Collected data:
------
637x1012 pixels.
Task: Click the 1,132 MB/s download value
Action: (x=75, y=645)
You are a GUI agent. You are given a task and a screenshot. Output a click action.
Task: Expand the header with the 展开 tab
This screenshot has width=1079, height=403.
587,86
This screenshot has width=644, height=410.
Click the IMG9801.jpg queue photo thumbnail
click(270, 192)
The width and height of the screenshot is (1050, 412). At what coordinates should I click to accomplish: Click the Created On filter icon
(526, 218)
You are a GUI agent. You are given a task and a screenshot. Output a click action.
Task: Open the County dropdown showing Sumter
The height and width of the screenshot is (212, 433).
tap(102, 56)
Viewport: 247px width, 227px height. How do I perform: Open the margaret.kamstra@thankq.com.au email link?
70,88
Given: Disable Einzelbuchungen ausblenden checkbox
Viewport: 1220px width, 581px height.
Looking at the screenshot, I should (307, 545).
------
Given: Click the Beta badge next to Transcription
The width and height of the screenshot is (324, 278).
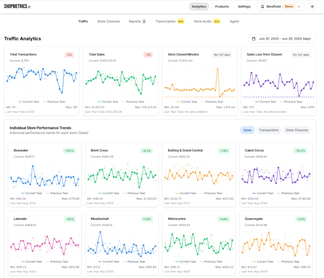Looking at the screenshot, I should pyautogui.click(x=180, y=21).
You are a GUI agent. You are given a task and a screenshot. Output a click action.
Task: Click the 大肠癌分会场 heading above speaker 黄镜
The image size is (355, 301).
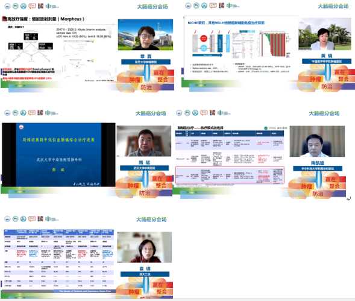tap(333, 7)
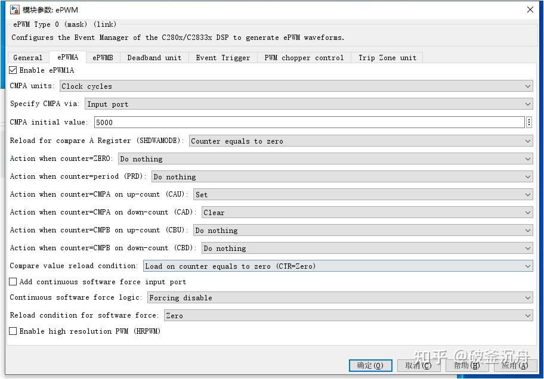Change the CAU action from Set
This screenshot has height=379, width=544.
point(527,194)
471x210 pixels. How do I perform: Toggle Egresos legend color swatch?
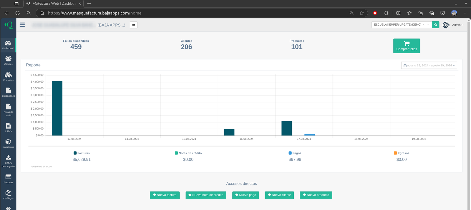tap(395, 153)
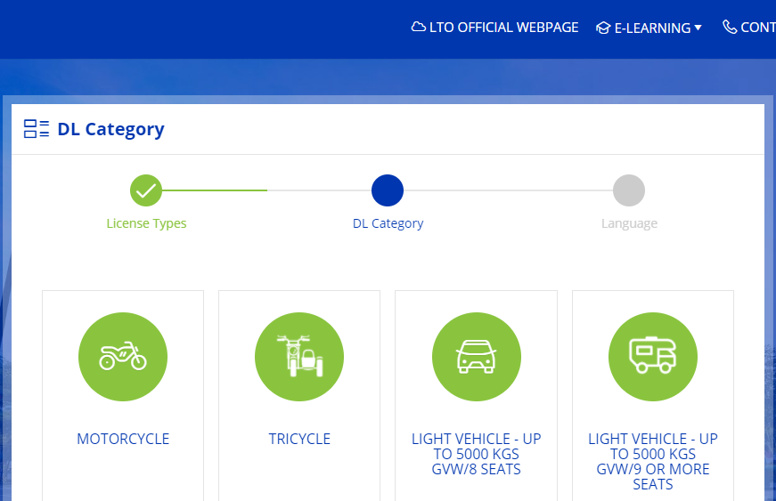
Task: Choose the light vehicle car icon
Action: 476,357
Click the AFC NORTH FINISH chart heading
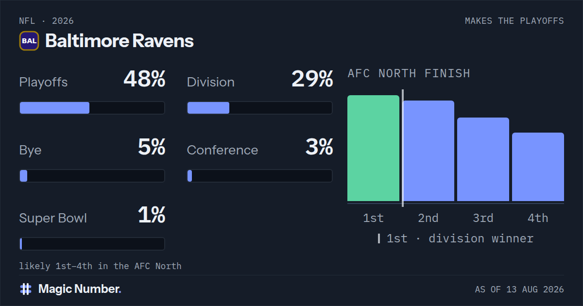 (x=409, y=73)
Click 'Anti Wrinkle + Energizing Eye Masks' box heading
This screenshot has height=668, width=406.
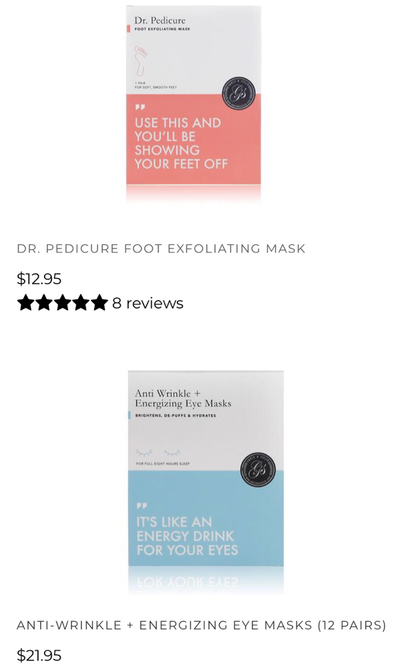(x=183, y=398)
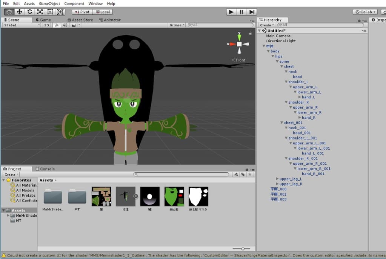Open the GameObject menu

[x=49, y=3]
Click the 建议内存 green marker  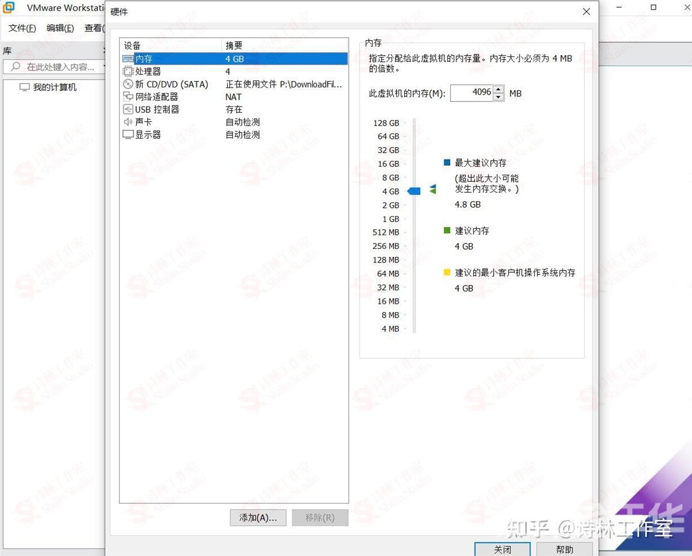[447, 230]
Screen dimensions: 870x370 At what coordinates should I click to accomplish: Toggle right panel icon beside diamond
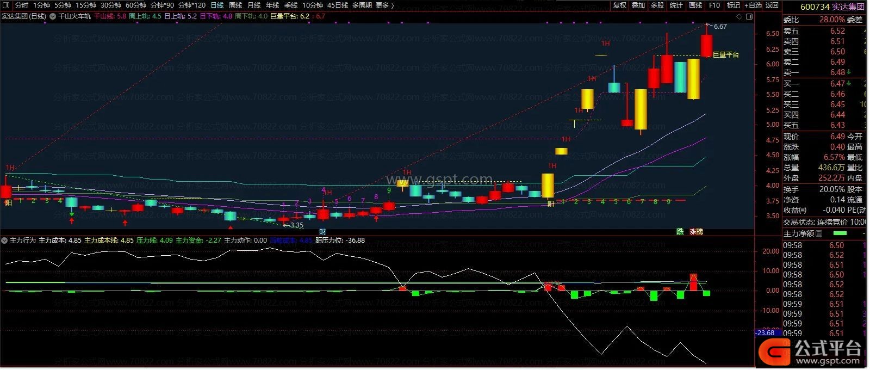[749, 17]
------
Work item: Using the data above, extract exactly the lines from the one that holds "The width and height of the screenshot is (1050, 412)." to the one that holds "Given: Disable Einzelbuchungen", both ends included, and no others.

Output:
The width and height of the screenshot is (1050, 412). At what coordinates should I click to accomplish: Click the Created On filter icon
(526, 218)
You are a GUI agent. You are given a task and a screenshot. Output a click action.
Task: Open the County dropdown showing Sumter
The height and width of the screenshot is (212, 433).
tap(102, 56)
Viewport: 247px width, 227px height. How do I perform: Open the margaret.kamstra@thankq.com.au email link?
70,88
Given: Disable Einzelbuchungen ausblenden checkbox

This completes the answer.